Vous hissez vos couleurs. Les muscles épuisés de s’être tant abandonnés. Vous tirez en vous les cordes de la manipulation écrite. Et le marteau de votre détermination frappe, la musique se remet en route. Le sable s’évapore. Vous replongez dans votre océan. Il y a toujours de la vie en dessous. Vous buvez la tasse, le thé est infusé depuis si longtemps. Il va falloir retrouver la justesse des saveurs. Fleur après fleur, pensée après pensée, voile blanche après voile blanche. Touche après touche. Marquer à nouveau le silence de votre maladroite logorrhée. Bégaiement, balbutiement. La pensée est avide, et vous vous remettez en marche.

On dort debout, et on se lève. Pour se coucher sur la page.

Et on se raconte à nouveau des histoires.

***

Mademoiselle Louve met fin à l’hibernation

L’en-nuit

J’aime bien ce moment qui précède la nuit profonde.
Quand depuis la route, les étoiles parsèment le sol en éclairage domestique.
Avant les ampoules de l’espace.

Mais voilà, il faut éteindre les lumières, retourner aux écrans bleus et aux leds sans chaleur. Le soleil sur le bureau me fait à peine tourner la tête. Tournesol au plafond, du lit au salon.
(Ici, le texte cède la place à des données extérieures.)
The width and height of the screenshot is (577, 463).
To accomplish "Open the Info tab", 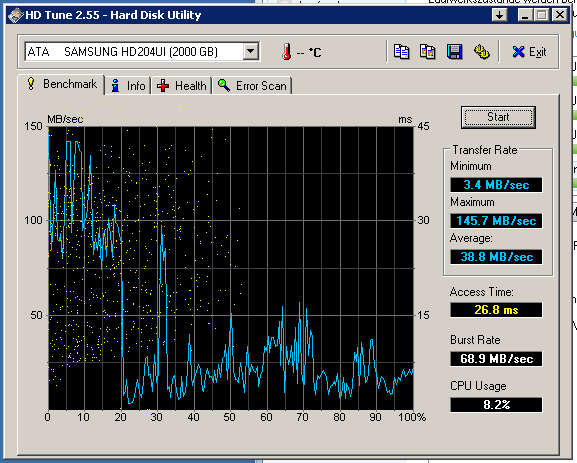I will pyautogui.click(x=128, y=86).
Il faut produire et essaimer. S’oublier dans une lumière qui n’est plus la nôtre. Mais qui nous rend visible. Qui nous éclaire, disent-ils. Comme si le noir de la nuit nous était prohibé, comme si nos propres éclats ne feraient que nous briser.

Laissez nous briller dans l’ennui. Laissez nous dormir sans veilleuse.

***

Mademoiselle Louve ne veut plus travailler, ni déjeuner. Seulement oublier. Et puis, que ça fume.